水曜日, 11月 26, 2014

箱庭をテーマパークに

Apple Payが、今後どのように展開していくかは分からないがクレジットカードのIC化が義務づけられ世界中でクレジットカードリーダーが入れ替えられるこの時期にNFCを搭載したiPhoneを出してきた戦略は周到に計算されたものだと感じる。日本では何年も前からFeliCaを使った電子マネーが当たり前となり、実際にどれだけ使われているか(およそ利用率は10%と言われる)は別にしてiPhoneが登場した時におサイフ機能がないからiPhoneは日本では通用しないと言われた。現状は、スマホの半分以上はiPhoneなのだから笑ってしまうがあれだけいつ載せるのだと言われていたNFCをいきなり搭載し、Touch IDとの合わせ技で他とは次元の違うセキュアな電子決済を出してきたのだから気が気ではないはずである。

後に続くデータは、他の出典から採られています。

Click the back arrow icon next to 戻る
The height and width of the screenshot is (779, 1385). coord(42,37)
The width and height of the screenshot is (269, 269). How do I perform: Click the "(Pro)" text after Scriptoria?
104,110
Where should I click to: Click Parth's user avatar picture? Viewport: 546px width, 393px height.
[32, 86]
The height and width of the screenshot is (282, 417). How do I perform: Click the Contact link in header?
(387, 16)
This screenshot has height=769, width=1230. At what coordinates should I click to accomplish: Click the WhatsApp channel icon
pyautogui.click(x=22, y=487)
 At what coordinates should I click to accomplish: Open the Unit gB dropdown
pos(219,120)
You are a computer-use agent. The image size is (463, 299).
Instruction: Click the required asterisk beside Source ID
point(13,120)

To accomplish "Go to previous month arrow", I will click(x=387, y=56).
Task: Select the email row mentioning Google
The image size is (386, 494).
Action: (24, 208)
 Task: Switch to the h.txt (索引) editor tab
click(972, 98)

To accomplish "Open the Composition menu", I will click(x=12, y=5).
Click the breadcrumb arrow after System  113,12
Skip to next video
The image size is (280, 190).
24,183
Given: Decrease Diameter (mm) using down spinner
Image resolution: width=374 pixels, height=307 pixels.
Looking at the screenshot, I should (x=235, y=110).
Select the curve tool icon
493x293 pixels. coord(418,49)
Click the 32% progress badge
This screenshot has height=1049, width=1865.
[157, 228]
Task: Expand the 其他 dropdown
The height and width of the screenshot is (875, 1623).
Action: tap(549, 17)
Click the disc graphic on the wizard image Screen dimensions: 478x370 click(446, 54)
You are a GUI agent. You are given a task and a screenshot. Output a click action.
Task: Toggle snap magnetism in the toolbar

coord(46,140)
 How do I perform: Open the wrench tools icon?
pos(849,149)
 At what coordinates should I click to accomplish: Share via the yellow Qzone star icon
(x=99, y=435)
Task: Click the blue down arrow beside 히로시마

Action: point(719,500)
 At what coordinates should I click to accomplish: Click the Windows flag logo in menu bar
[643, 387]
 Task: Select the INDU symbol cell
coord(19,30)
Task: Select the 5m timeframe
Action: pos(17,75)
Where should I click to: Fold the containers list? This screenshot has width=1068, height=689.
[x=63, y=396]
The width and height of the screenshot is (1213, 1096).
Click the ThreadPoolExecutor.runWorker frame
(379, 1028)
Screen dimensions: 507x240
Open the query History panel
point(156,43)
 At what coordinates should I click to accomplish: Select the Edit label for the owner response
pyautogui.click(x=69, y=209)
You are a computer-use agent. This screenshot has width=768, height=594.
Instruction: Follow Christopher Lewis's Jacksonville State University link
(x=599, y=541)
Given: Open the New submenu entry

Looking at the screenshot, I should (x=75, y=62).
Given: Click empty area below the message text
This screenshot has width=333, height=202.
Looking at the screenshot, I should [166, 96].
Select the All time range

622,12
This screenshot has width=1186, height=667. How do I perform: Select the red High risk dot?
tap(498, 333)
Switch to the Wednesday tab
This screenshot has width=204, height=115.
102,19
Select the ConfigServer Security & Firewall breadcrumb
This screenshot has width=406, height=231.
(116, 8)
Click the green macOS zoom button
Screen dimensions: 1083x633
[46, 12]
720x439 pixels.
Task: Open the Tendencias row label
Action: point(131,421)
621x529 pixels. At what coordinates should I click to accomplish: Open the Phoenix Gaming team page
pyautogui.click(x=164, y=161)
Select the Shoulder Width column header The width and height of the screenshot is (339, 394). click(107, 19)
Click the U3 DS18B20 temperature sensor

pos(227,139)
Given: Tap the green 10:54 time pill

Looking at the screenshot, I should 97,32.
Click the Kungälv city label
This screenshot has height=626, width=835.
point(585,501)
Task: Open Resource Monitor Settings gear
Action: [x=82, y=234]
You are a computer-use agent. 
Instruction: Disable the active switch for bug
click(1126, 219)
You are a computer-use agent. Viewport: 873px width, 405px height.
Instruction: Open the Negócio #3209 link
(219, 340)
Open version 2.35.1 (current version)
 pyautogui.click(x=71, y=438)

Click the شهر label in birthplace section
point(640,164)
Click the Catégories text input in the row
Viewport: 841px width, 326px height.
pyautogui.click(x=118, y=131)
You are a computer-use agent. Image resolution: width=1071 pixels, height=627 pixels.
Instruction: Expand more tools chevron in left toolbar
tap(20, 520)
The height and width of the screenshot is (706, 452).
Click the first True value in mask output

勿論、未だにFeliCa対応じゃないと非難する人たちもいるがFeliCaはISOの承認も得られなかったドメスティックな規格。少額でプリペイドの決済方式だから緩いセキュリティでも可とされているのは性善説が成り立つ日本国内が主戦場だからなのだ。海外ではとてもではないが何の認証もなしに使用可能なFeliCaなど広がるはずはないのである。

さて、題名の方に戻るがiTunesにしろ、App Storeにしろ、Apple Payにしろその雛形となるものは日本が先にやっていた。Appleはそれをパクっただけだとの意見もあるし、それは間違いではないと私も思っているが一番の違いは日本で始まったサービスは日本と言う狭い箱庭の中だから許される性善説に立脚したものであり、そのまま世界に持っていったら通用しないしろものだと言うことだ。iTunesの元と考えられる着うたもiモードのサービスもキャリアに依存したサービスなのでユーザには主導権はない。そんな形では当然世界では通用しないことはiモードが世界展開出来なかったことで証明済みだ。同様におサイフのベースとなるFeliCaが世界で引く手あまたにならない理由もISOの認可さえされなかったセキュリティの低さが一番の理由だ。元々Suicaからスタートし順次サービスを拡大して来た経緯があるためセキュリティよりも迅速な決済を主眼とした仕組みのため電子マネーとして広く使われているのは日本国内くらいなものなのだ。当然、そんなものをAppleは使わないのでNFCチップが載っていてもそれはFeliCaではないのだ。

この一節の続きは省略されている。